Vamos a isso então. O bichinho de visitar Pripyat é antigo. Já me acompanhava há anos. Volta e meia vinha ao de cima. Em 2018 li uma notícia sobre as diversas formas de se poder visitar a zona de exclusão. Foi nessa altura que decidi, depois de pedir autorização à patroa, ir a Pripyat.
Queria muito ir no Inverno. Comecei a fazer planos para ir em Janeiro e foi nessa altura, que por pressões conjugais, convidei os outros 3 para irem comigo
Pressões Conjugais?
Sim, a patroa estava com medo que fosse raptado na Ucrânia. (risos)
Tão querida. Mas voltando à viagem. Porquê no Inverno?

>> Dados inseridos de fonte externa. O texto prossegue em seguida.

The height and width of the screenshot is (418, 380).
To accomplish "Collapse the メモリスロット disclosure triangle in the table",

Por um lado queria experimentar aquelas temperaturas. Nunca tinha estado na neve e esta era uma oportunidade de o fazer. Por outro lado tinha uma razão estética. Ia fotografar a preto e branco e a neve ia, e fez, aumentar o contraste das imagens exteriores, criando um ambiente mais taciturno e contemplativo. Permite aderir a uma estética mais crua. Algo mais duro.

Foi fácil convencer o grupo?
Foi sempre fácil convencer o grupo. Fui eu quem planeou tudo, contactou as pessoas, marcou o que havia a marcar com os locais. Eles só entraram no avião. Claro que tive de alterar para Fevereiro porque eles estavam com medo do frio. Mas tirando isso foi fácil.

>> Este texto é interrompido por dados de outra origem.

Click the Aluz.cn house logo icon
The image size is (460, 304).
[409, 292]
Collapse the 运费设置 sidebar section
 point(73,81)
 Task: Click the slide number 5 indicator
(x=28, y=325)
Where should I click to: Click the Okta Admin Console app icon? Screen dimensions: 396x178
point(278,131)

Quando falei com o Francisco (Mendes) ele explicou como foi para Chernobil sem planos e sem preconceitos. Foste com a mesma mentalidade ou levavas ideias na bagagem?
Bagagem cheia. A viagem tinha por objectivo o terceiro fascículo da série isto não é bem uma zine (editada pelo Barba ao Vento). Estava muito focado nisso.
Durante meses devorei o que encontrava sobre o acidente e os tempos seguintes. Sei lá quantos documentários é que vi. Mas valeu a pena. Acho importante ir preparado, ou tanto quanto possível, para este tipo de situações em que o tempo é muito limitado ou de contexto histórico muito vincado, como aliás é o caso.
Por outro lado, eu fotografo para mim. Hoje em dia preciso de ter intenção previamente definida para me motivar a pegar na máquina. Se não estudar o meu destino, o meu assunto de antemão, tenho muita dificuldade em fotografar. Claro que tem de haver espaço para o inesperado, para que a ideia cresça. Mas a ideia inicial tem de lá estar.
Um exemplo parvo disto de ir “preparado”. No dia que chegamos a Kiev, fomos dar uma volta. A determinada altura entramos uma espécie de pastelaria para comer qualquer coisa. Eu fui pedir, já não me lembro do nome, era uma espécie de folhado de salsicha que eles têm, uma verdadeira delícia. Os outros pediram uns donuts com ar de três quinze dias. Quando vi o que eles tinham pedido perguntei-lhes se eles tinham aberto os links que lhes tinha enviado sobre a gastronomia do pais. Todos disseram que não. Moral da história, eu comi o “pastel de nata” de Kiev e eles deitaram quase tudo para o lixo.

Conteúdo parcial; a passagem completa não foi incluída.